*Work task:* Starting at the line with "Given: Click Reset to Default button" and going on through the line with "913x594 pixels.", reproduce each line in the records below exactly and nothing more.

Data entries:
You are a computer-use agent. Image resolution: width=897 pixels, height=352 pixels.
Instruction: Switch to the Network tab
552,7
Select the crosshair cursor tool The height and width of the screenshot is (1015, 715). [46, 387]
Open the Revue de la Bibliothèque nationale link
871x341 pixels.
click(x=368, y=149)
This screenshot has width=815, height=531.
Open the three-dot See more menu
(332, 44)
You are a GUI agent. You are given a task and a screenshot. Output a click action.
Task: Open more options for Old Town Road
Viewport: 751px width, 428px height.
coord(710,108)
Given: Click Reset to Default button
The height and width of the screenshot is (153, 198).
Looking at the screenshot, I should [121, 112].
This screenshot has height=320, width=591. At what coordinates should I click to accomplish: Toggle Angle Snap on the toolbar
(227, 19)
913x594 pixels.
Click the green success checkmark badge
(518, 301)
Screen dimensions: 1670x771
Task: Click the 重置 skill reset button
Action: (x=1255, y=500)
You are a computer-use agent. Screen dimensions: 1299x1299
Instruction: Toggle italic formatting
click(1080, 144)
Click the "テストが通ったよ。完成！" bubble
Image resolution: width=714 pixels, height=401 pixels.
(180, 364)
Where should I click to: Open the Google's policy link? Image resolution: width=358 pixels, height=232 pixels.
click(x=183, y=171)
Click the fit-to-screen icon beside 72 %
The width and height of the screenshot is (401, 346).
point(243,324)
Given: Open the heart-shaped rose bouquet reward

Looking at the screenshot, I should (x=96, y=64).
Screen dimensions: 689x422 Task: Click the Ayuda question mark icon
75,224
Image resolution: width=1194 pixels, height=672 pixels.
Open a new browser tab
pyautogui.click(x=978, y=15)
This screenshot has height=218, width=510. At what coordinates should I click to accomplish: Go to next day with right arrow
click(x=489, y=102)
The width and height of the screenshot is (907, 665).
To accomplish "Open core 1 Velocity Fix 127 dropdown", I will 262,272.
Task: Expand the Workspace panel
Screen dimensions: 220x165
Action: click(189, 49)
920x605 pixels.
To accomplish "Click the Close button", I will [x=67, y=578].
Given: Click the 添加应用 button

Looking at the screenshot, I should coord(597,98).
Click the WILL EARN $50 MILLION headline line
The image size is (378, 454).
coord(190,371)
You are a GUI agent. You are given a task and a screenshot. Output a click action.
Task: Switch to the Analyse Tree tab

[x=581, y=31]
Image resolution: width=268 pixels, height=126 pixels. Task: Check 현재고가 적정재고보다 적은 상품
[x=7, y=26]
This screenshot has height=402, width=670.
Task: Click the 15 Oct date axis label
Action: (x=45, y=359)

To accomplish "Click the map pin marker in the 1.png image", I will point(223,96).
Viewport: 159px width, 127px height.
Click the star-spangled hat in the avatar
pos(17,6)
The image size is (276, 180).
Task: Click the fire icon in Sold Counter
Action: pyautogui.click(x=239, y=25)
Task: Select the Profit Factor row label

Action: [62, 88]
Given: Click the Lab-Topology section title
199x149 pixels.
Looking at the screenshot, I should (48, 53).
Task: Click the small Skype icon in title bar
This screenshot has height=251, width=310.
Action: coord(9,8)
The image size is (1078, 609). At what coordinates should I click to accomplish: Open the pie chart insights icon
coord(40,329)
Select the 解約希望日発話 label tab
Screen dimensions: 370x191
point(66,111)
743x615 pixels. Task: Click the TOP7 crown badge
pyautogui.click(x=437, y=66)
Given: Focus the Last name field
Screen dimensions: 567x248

*Solution for this problem:*
Given: Click Reset to Default button
The height and width of the screenshot is (153, 198).
Looking at the screenshot, I should [121, 112].
This screenshot has height=320, width=591. At what coordinates should I click to accomplish: Toggle Angle Snap on the toolbar
(227, 19)
913x594 pixels.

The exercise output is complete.